MedGemma Query Skill
Send a medical or health-related question to a locally running MedGemma model via Ollama and return the response.
When to Use
- •Medical knowledge questions (symptoms, conditions, treatments, drug info)
- •Clinical reasoning and differential diagnosis brainstorming
- •Medical literature interpretation
- •Health data analysis assistance
- •Any time medical domain expertise would be helpful
How to Execute
Use curl to query the Ollama API directly. Default to the 27B model for quality; use 4B only if the user requests speed over quality.
Models
- •27B (recommended):
hf.co/unsloth/medgemma-27b-it-GGUF:Q4_K_M - •4B (fast):
MedAIBase/MedGemma1.5:4b
Basic Query Pattern
bash
curl -s http://localhost:11434/api/chat -d '{
"model": "hf.co/unsloth/medgemma-27b-it-GGUF:Q4_K_M",
"stream": false,
"messages": [
{"role": "system", "content": "You are a medical AI assistant. Provide accurate, evidence-based medical information.

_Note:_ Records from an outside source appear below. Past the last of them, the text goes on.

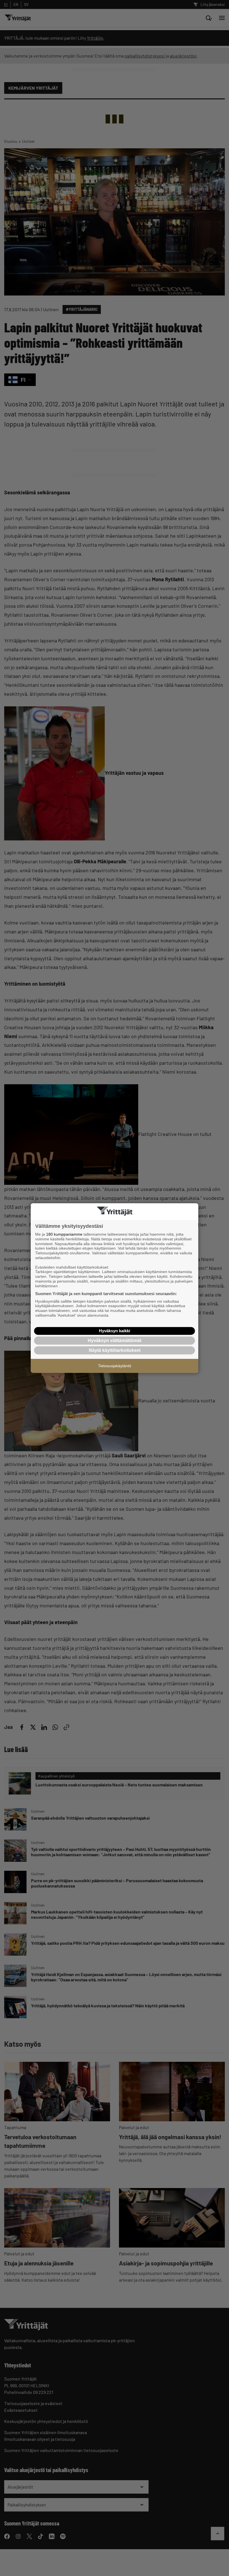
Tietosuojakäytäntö (114, 1366)
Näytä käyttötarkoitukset (114, 1350)
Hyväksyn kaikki (114, 1330)
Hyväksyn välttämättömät (114, 1340)
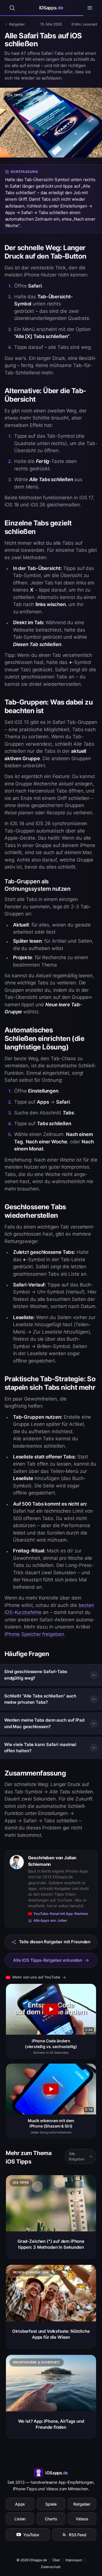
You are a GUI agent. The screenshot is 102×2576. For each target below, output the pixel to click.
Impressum (73, 2560)
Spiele (50, 2504)
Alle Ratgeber (77, 2156)
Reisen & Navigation (30, 2272)
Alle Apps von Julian (50, 1920)
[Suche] (12, 8)
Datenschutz (51, 2567)
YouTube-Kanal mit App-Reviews (60, 1913)
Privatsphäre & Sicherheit (36, 2362)
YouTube (31, 2534)
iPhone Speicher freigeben (34, 1634)
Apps (20, 2504)
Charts (51, 2518)
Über (56, 2560)
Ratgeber (81, 2504)
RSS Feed (77, 2534)
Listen (20, 2518)
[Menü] (89, 8)
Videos (82, 2518)
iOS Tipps (15, 95)
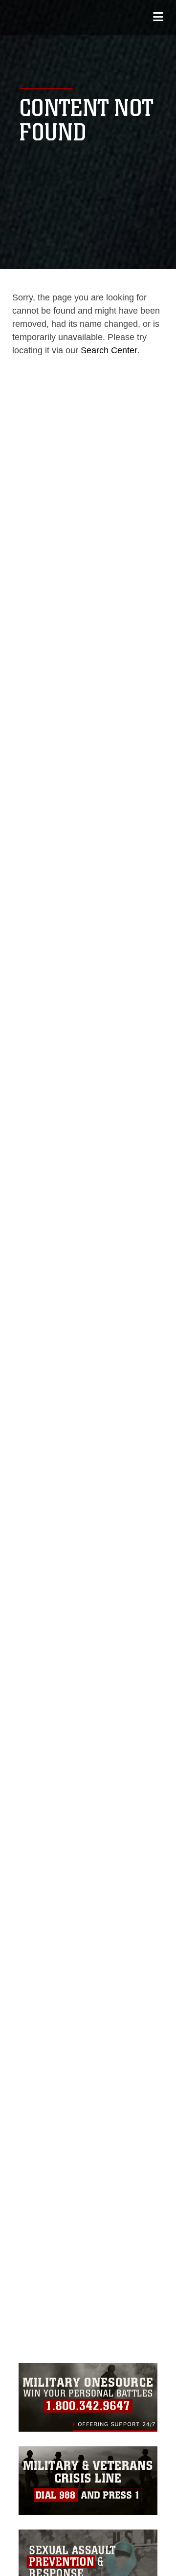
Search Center (109, 350)
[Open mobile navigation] (158, 17)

Always note when professional medical consultation is recommended."},
{"role": "user", "content": "$ARGUMENTS"}
]
}' | python3 -c "import sys,json; r=json.load(sys.stdin); print(r['message']['content'])"
With Structured JSON Output
When structured output is needed (e.g., differential diagnosis list, drug info tables), add formatting instructions to the system prompt:
bash
curl -s http://localhost:11434/api/chat -d '{
"model": "hf.co/unsloth/medgemma-27b-it-GGUF:Q4_K_M",
"stream": false,
"messages": [
{"role": "system", "content": "You are a medical AI assistant. Respond with a JSON object containing your analysis. Include keys: summary, details, confidence, and references_needed."},
{"role": "user", "content": "$ARGUMENTS"}
]
}' | python3 -c "import sys,json; r=json.load(sys.stdin); print(r['message']['content'])"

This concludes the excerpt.